Is camera operators, television, video, and film a high-paying job in Kansas?
Local pay runs 19% below the national median — $61K here vs. $75K nationally. Cost of living is 10% below the national average, which narrows that gap in real purchasing power.
How does Kansas compare to the national average for camera operators, television, video, and films?
Kansas pays $61K median vs. the U.S. average of $75K — that’s -19%. After adjusting for local cost of living (RPP 89.54), the purchasing-power equivalent is $68K — below the national median.
How much do camera operators, television, video, and films make in Kansas?
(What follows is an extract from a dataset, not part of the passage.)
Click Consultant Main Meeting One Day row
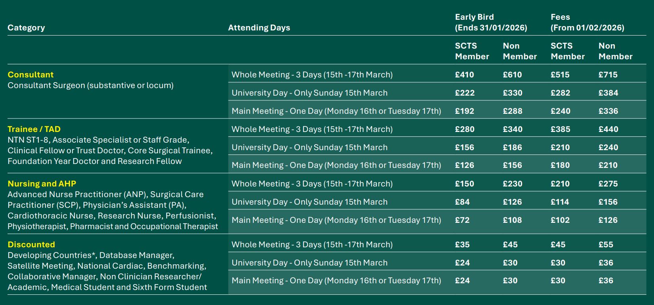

The median is $60,690 a year, that works out to about $29 an hour. But the range is wide: entry-level workers start around $36,270, and experienced camera operators, television, video, and films can clear $90,820. These are BLS numbers, based on employer-reported data, not self-reported surveys.
Is $61K enough to live in Kansas?
On that salary, you'd take home roughly $4,000/month after taxes. A 2-bedroom here rents for about $1,066/month, which eats 26.7% of your paycheck. That's under the 30% guideline most financial planners use, so the numbers work.
How far does a camera operators, television, video, and film salary go in Kansas?
Kansas has a Regional Price Parity of 89.54 (100 is the national average). That's below average, your money stretches further here than the raw salary number suggests. After cost-of-living adjustment, the median camera operators, television, video, and film salary is worth about $67,780 in national-average purchasing power.
Where do camera operators, television, video, and films get paid the most?
The table above ranks every state by median pay for this role. Keep in mind that the highest-paying states tend to have the highest costs of living, so the top salary doesn't always mean the most money in your pocket.